• _Collected data entries_:
[Start of section]
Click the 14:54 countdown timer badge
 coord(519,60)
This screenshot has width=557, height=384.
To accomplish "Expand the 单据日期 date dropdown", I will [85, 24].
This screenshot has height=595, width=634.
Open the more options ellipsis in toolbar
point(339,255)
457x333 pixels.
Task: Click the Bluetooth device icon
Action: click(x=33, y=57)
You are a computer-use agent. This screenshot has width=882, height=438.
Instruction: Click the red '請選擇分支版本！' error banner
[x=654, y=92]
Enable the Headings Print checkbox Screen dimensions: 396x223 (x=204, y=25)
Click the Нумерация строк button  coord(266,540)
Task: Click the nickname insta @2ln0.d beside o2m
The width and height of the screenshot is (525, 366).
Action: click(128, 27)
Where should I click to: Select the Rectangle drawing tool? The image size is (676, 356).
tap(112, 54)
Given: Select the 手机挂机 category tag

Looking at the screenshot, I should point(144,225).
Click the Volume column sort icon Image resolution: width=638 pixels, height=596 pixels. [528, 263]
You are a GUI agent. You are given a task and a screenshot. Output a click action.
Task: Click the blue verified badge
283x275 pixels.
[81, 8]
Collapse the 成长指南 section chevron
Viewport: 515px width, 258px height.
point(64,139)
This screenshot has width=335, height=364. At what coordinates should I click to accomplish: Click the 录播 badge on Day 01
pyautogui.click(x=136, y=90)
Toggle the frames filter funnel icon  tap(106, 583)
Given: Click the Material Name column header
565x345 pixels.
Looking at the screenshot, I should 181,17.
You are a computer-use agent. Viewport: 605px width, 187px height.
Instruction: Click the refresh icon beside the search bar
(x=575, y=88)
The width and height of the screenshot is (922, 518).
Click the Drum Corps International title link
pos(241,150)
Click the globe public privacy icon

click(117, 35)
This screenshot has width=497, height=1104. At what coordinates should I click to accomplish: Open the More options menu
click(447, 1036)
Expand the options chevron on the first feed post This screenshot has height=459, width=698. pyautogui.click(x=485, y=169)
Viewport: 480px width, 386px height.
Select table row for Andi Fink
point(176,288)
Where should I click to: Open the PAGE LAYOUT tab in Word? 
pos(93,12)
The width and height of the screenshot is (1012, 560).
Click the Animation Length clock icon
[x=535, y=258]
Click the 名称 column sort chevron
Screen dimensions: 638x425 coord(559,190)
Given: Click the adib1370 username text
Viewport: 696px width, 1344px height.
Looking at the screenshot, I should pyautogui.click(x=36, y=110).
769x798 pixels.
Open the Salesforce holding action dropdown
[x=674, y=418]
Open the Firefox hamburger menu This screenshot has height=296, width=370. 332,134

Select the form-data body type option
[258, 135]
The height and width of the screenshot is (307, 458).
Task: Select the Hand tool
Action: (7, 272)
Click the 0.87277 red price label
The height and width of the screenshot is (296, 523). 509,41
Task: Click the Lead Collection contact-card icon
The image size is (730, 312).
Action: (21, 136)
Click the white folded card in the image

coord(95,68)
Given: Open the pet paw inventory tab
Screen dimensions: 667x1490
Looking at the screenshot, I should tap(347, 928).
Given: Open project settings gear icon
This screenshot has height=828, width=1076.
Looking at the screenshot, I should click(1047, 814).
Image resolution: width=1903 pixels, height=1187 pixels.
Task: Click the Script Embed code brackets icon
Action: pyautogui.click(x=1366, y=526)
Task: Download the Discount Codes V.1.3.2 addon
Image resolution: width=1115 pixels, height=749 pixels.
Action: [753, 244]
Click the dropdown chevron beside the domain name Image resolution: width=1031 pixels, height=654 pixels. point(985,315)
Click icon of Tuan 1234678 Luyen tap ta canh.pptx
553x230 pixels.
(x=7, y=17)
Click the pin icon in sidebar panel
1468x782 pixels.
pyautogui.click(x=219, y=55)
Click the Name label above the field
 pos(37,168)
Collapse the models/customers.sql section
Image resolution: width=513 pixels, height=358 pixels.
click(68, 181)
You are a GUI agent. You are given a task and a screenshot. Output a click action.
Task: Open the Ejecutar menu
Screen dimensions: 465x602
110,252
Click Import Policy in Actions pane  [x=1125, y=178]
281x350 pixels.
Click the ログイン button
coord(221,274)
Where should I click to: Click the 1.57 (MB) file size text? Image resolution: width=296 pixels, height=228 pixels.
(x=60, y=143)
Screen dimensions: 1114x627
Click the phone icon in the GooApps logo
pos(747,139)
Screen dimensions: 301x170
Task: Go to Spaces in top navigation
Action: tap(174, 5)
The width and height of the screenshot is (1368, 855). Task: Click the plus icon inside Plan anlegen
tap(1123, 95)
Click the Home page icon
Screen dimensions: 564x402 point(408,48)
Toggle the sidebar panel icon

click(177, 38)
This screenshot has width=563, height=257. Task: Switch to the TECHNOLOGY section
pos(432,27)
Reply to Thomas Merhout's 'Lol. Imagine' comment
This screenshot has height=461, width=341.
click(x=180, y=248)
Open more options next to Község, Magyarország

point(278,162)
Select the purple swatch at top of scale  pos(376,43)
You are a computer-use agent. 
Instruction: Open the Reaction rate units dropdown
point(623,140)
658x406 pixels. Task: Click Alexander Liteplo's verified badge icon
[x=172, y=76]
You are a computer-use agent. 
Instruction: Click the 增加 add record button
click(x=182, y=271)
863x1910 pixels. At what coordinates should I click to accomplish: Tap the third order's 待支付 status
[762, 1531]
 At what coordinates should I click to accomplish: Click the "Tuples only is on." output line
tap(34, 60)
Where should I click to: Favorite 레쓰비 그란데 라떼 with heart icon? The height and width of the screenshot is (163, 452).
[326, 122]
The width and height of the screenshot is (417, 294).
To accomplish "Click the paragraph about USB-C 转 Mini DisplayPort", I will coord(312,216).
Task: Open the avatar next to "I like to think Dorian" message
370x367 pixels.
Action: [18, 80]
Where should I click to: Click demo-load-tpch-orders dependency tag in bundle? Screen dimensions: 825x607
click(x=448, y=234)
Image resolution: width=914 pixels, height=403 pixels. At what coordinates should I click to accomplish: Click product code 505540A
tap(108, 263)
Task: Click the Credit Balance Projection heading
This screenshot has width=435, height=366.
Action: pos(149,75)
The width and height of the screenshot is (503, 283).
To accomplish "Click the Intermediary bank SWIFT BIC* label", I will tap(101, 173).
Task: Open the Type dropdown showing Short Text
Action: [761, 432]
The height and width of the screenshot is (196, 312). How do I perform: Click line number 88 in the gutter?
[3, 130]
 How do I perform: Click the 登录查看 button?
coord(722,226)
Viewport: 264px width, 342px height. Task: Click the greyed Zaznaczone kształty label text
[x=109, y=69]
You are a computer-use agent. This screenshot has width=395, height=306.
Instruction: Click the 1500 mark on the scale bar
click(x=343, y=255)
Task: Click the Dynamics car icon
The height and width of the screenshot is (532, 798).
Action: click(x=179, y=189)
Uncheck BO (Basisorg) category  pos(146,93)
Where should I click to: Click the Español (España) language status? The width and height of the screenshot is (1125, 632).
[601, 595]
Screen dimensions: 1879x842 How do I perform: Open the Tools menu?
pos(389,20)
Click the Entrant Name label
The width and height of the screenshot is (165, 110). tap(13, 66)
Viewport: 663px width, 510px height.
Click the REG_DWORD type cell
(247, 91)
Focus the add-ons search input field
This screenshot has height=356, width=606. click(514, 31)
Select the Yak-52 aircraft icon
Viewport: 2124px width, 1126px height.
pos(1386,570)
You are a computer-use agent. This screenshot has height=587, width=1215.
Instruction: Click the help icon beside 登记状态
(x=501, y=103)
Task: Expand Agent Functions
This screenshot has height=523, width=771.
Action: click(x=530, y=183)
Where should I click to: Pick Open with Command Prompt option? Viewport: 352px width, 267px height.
[End of section]
• _WORK TO BE COMPLETED_:
Transcribe all entries exactly as they appear above.

• _SOLUTION FOR THIS TASK_:
Click the 14:54 countdown timer badge
 coord(519,60)
This screenshot has width=557, height=384.
To accomplish "Expand the 单据日期 date dropdown", I will [85, 24].
This screenshot has height=595, width=634.
Open the more options ellipsis in toolbar
point(339,255)
457x333 pixels.
Task: Click the Bluetooth device icon
Action: click(x=33, y=57)
You are a computer-use agent. This screenshot has width=882, height=438.
Instruction: Click the red '請選擇分支版本！' error banner
[x=654, y=92]
Enable the Headings Print checkbox Screen dimensions: 396x223 (x=204, y=25)
Click the Нумерация строк button  coord(266,540)
Task: Click the nickname insta @2ln0.d beside o2m
The width and height of the screenshot is (525, 366).
Action: click(128, 27)
Where should I click to: Select the Rectangle drawing tool? The image size is (676, 356).
tap(112, 54)
Given: Select the 手机挂机 category tag

Looking at the screenshot, I should point(144,225).
Click the Volume column sort icon Image resolution: width=638 pixels, height=596 pixels. [528, 263]
You are a GUI agent. You are given a task and a screenshot. Output a click action.
Task: Click the blue verified badge
283x275 pixels.
[81, 8]
Collapse the 成长指南 section chevron
Viewport: 515px width, 258px height.
point(64,139)
This screenshot has width=335, height=364. At what coordinates should I click to accomplish: Click the 录播 badge on Day 01
pyautogui.click(x=136, y=90)
Toggle the frames filter funnel icon  tap(106, 583)
Given: Click the Material Name column header
565x345 pixels.
Looking at the screenshot, I should 181,17.
You are a computer-use agent. Viewport: 605px width, 187px height.
Instruction: Click the refresh icon beside the search bar
(x=575, y=88)
The width and height of the screenshot is (922, 518).
Click the Drum Corps International title link
pos(241,150)
Click the globe public privacy icon

click(117, 35)
This screenshot has width=497, height=1104. At what coordinates should I click to accomplish: Open the More options menu
click(447, 1036)
Expand the options chevron on the first feed post This screenshot has height=459, width=698. pyautogui.click(x=485, y=169)
Viewport: 480px width, 386px height.
Select table row for Andi Fink
point(176,288)
Where should I click to: Open the PAGE LAYOUT tab in Word? 
pos(93,12)
The width and height of the screenshot is (1012, 560).
Click the Animation Length clock icon
[x=535, y=258]
Click the 名称 column sort chevron
Screen dimensions: 638x425 coord(559,190)
Given: Click the adib1370 username text
Viewport: 696px width, 1344px height.
Looking at the screenshot, I should pyautogui.click(x=36, y=110).
769x798 pixels.
Open the Salesforce holding action dropdown
[x=674, y=418]
Open the Firefox hamburger menu This screenshot has height=296, width=370. 332,134

Select the form-data body type option
[258, 135]
The height and width of the screenshot is (307, 458).
Task: Select the Hand tool
Action: (7, 272)
Click the 0.87277 red price label
The height and width of the screenshot is (296, 523). 509,41
Task: Click the Lead Collection contact-card icon
The image size is (730, 312).
Action: (21, 136)
Click the white folded card in the image

coord(95,68)
Given: Open the pet paw inventory tab
Screen dimensions: 667x1490
Looking at the screenshot, I should tap(347, 928).
Given: Open project settings gear icon
This screenshot has height=828, width=1076.
Looking at the screenshot, I should click(1047, 814).
Image resolution: width=1903 pixels, height=1187 pixels.
Task: Click the Script Embed code brackets icon
Action: pyautogui.click(x=1366, y=526)
Task: Download the Discount Codes V.1.3.2 addon
Image resolution: width=1115 pixels, height=749 pixels.
Action: [753, 244]
Click the dropdown chevron beside the domain name Image resolution: width=1031 pixels, height=654 pixels. point(985,315)
Click icon of Tuan 1234678 Luyen tap ta canh.pptx
553x230 pixels.
(x=7, y=17)
Click the pin icon in sidebar panel
1468x782 pixels.
pyautogui.click(x=219, y=55)
Click the Name label above the field
 pos(37,168)
Collapse the models/customers.sql section
Image resolution: width=513 pixels, height=358 pixels.
click(68, 181)
You are a GUI agent. You are given a task and a screenshot. Output a click action.
Task: Open the Ejecutar menu
Screen dimensions: 465x602
110,252
Click Import Policy in Actions pane  [x=1125, y=178]
281x350 pixels.
Click the ログイン button
coord(221,274)
Where should I click to: Click the 1.57 (MB) file size text? Image resolution: width=296 pixels, height=228 pixels.
(x=60, y=143)
Screen dimensions: 1114x627
Click the phone icon in the GooApps logo
pos(747,139)
Screen dimensions: 301x170
Task: Go to Spaces in top navigation
Action: tap(174, 5)
The width and height of the screenshot is (1368, 855). Task: Click the plus icon inside Plan anlegen
tap(1123, 95)
Click the Home page icon
Screen dimensions: 564x402 point(408,48)
Toggle the sidebar panel icon

click(177, 38)
This screenshot has width=563, height=257. Task: Switch to the TECHNOLOGY section
pos(432,27)
Reply to Thomas Merhout's 'Lol. Imagine' comment
This screenshot has height=461, width=341.
click(x=180, y=248)
Open more options next to Község, Magyarország

point(278,162)
Select the purple swatch at top of scale  pos(376,43)
You are a computer-use agent. 
Instruction: Open the Reaction rate units dropdown
point(623,140)
658x406 pixels. Task: Click Alexander Liteplo's verified badge icon
[x=172, y=76]
You are a computer-use agent. 
Instruction: Click the 增加 add record button
click(x=182, y=271)
863x1910 pixels. At what coordinates should I click to accomplish: Tap the third order's 待支付 status
[762, 1531]
 At what coordinates should I click to accomplish: Click the "Tuples only is on." output line
tap(34, 60)
Where should I click to: Favorite 레쓰비 그란데 라떼 with heart icon? The height and width of the screenshot is (163, 452).
[326, 122]
The width and height of the screenshot is (417, 294).
To accomplish "Click the paragraph about USB-C 转 Mini DisplayPort", I will coord(312,216).
Task: Open the avatar next to "I like to think Dorian" message
370x367 pixels.
Action: [18, 80]
Where should I click to: Click demo-load-tpch-orders dependency tag in bundle? Screen dimensions: 825x607
click(x=448, y=234)
Image resolution: width=914 pixels, height=403 pixels. At what coordinates should I click to accomplish: Click product code 505540A
tap(108, 263)
Task: Click the Credit Balance Projection heading
This screenshot has width=435, height=366.
Action: pos(149,75)
The width and height of the screenshot is (503, 283).
To accomplish "Click the Intermediary bank SWIFT BIC* label", I will tap(101, 173).
Task: Open the Type dropdown showing Short Text
Action: [761, 432]
The height and width of the screenshot is (196, 312). How do I perform: Click line number 88 in the gutter?
[3, 130]
 How do I perform: Click the 登录查看 button?
coord(722,226)
Viewport: 264px width, 342px height. Task: Click the greyed Zaznaczone kształty label text
[x=109, y=69]
You are a computer-use agent. This screenshot has width=395, height=306.
Instruction: Click the 1500 mark on the scale bar
click(x=343, y=255)
Task: Click the Dynamics car icon
The height and width of the screenshot is (532, 798).
Action: click(x=179, y=189)
Uncheck BO (Basisorg) category  pos(146,93)
Where should I click to: Click the Español (España) language status? The width and height of the screenshot is (1125, 632).
[601, 595]
Screen dimensions: 1879x842 How do I perform: Open the Tools menu?
pos(389,20)
Click the Entrant Name label
The width and height of the screenshot is (165, 110). tap(13, 66)
Viewport: 663px width, 510px height.
Click the REG_DWORD type cell
(247, 91)
Focus the add-ons search input field
This screenshot has height=356, width=606. click(514, 31)
Select the Yak-52 aircraft icon
Viewport: 2124px width, 1126px height.
pos(1386,570)
You are a computer-use agent. This screenshot has height=587, width=1215.
Instruction: Click the help icon beside 登记状态
(x=501, y=103)
Task: Expand Agent Functions
This screenshot has height=523, width=771.
Action: click(x=530, y=183)
Where should I click to: Pick Open with Command Prompt option? Viewport: 352px width, 267px height.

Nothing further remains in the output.